圖3 GH12處理24 h后齲相關三菌種生物膜FISH圖像 CLSM ×100Fig 3 FISH images of 24 h cariogenic three-species biofilm after GH12 treatment CLSM ×100

本研究采用培養法計算生物膜中S. mutans的占比，其基礎是改良MSB 培養基的選擇性培養特性。改良MSB 培養基是一種分離S.mutans最佳的選擇性培養基，能抑制遠緣鏈球菌的生長，S.mutans在該培養基上形成有鑒別意義的深藍色“霜玻璃”樣菌落[20]。培養法僅計數活菌數量，因此可以比較真實地反映生物膜中存活的S. mutans。然而FISH 觀察發現48 h 三菌種生物膜綠色染色更致密。FISH 利用熒光寡核酸探針，靶向結合細菌的16s rRNA[21]，死活菌均可被探針標記，因此反映的是生物膜中各菌的總生物量。隨著培養時間延長，胞外基質會累積，死活菌的代謝更久，因此48 h生物膜染色實驗的總量均會高于24 h。實時定量聚合酶鏈反應（real-time quantitative polymerase chain reaction，qPCR）也可估算生物膜中S. mutans的含量，這種方法需要首先提取細菌的DNA作為模板，使用qPCR 獲得各種模板擴增至特定熒光值所需的循環數（Ct 值），再通過Ct 值與CFU的標準曲線獲得各菌種的數目[22]。與FISH 類似，qPCR 由于無差別提取生物膜中存在的所有DNA，包括死亡細菌的DNA，所以在描述生物膜中存活的S.mutans的比例上可能存在一定偏差。

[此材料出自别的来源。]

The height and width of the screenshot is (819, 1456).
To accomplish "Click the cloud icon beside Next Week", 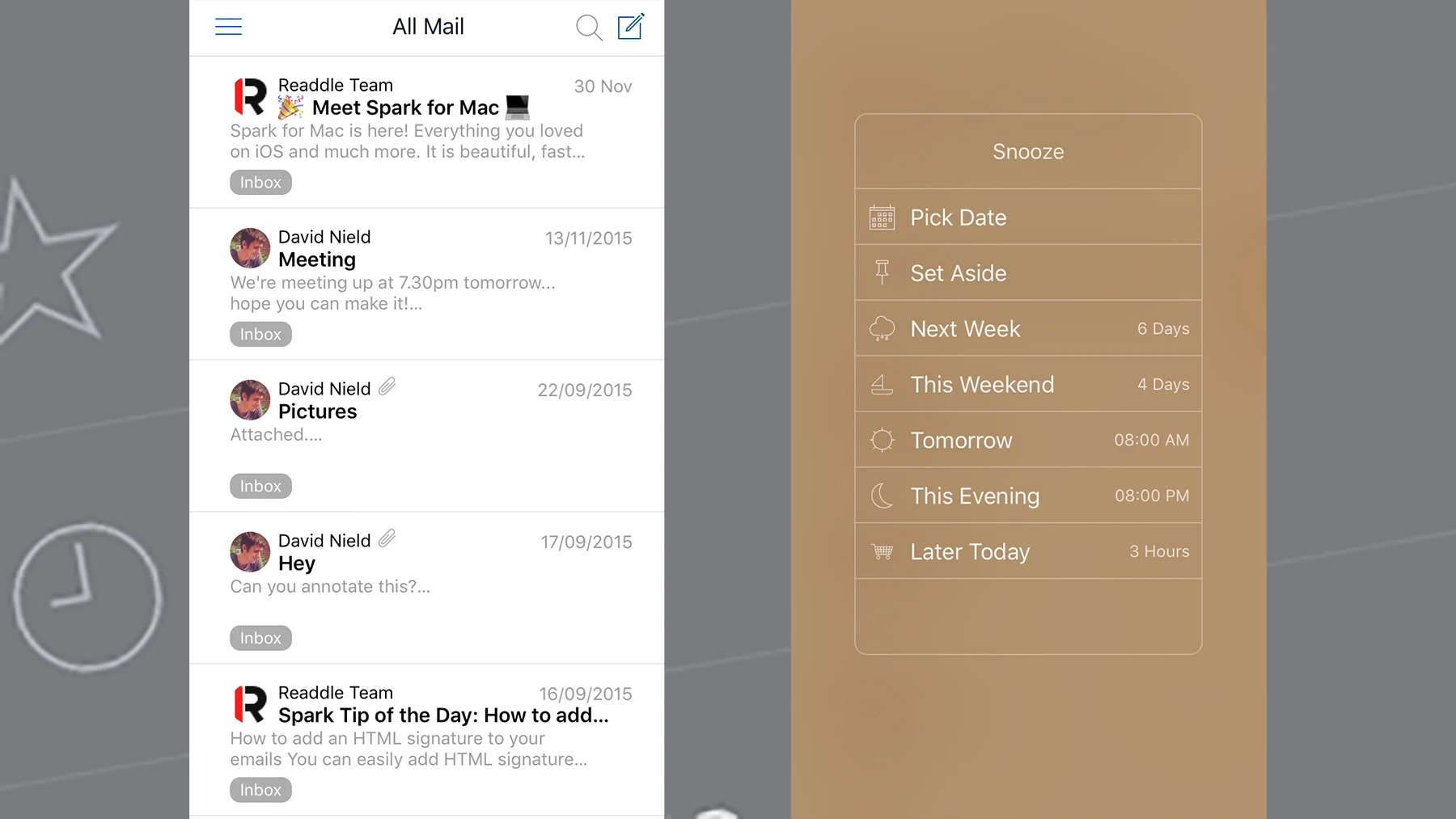I will tap(882, 328).
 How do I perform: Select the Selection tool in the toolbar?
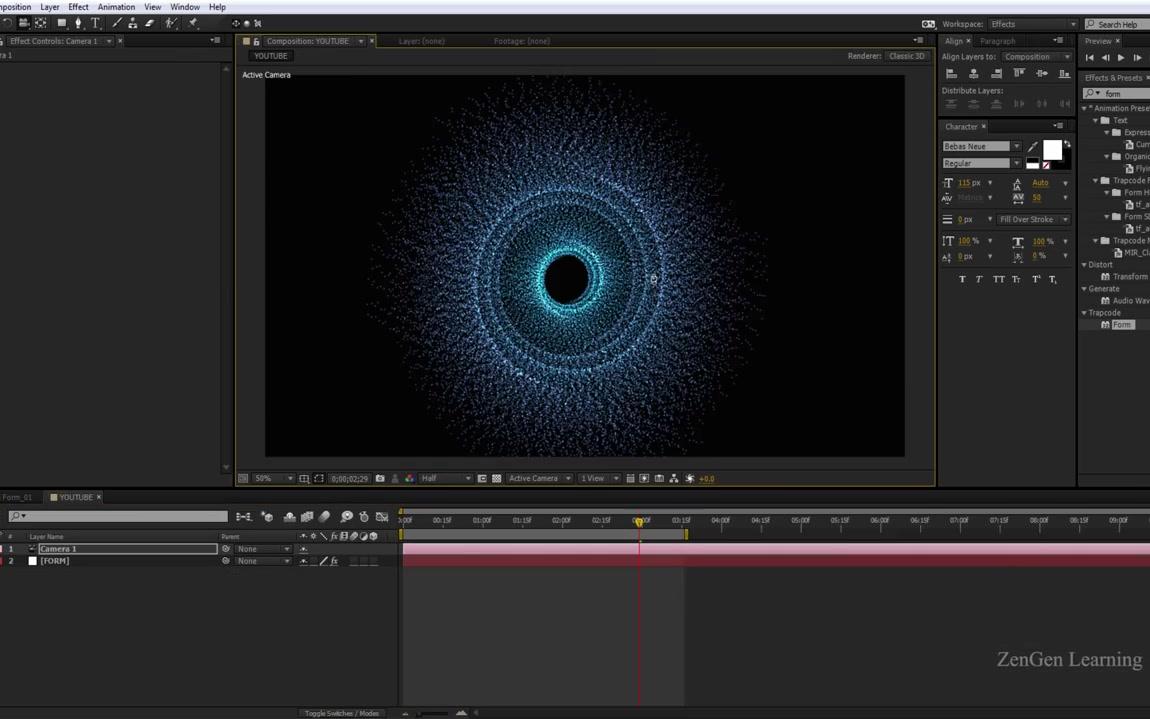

圖4 GH12處理48 h后齲相關三菌種生物膜FISH圖像 CLSM ×100Fig 4 FISH images of 48 h cariogenic three-species biofilm after GH12 treatment CLSM ×100

綜上所述，本研究證實了抗菌肽GH12能改變齲相關三菌種生物膜的結構和形貌，并有效降低生物膜中S. mutans的占比，調控生物膜的種群關系。但還需要對GH12對天然牙菌斑的調控和防齲效果等進行進一步的研究，為GH12投入臨床防齲提供更豐富的實驗依據。

利益沖突聲明：作者聲明本文無利益沖突。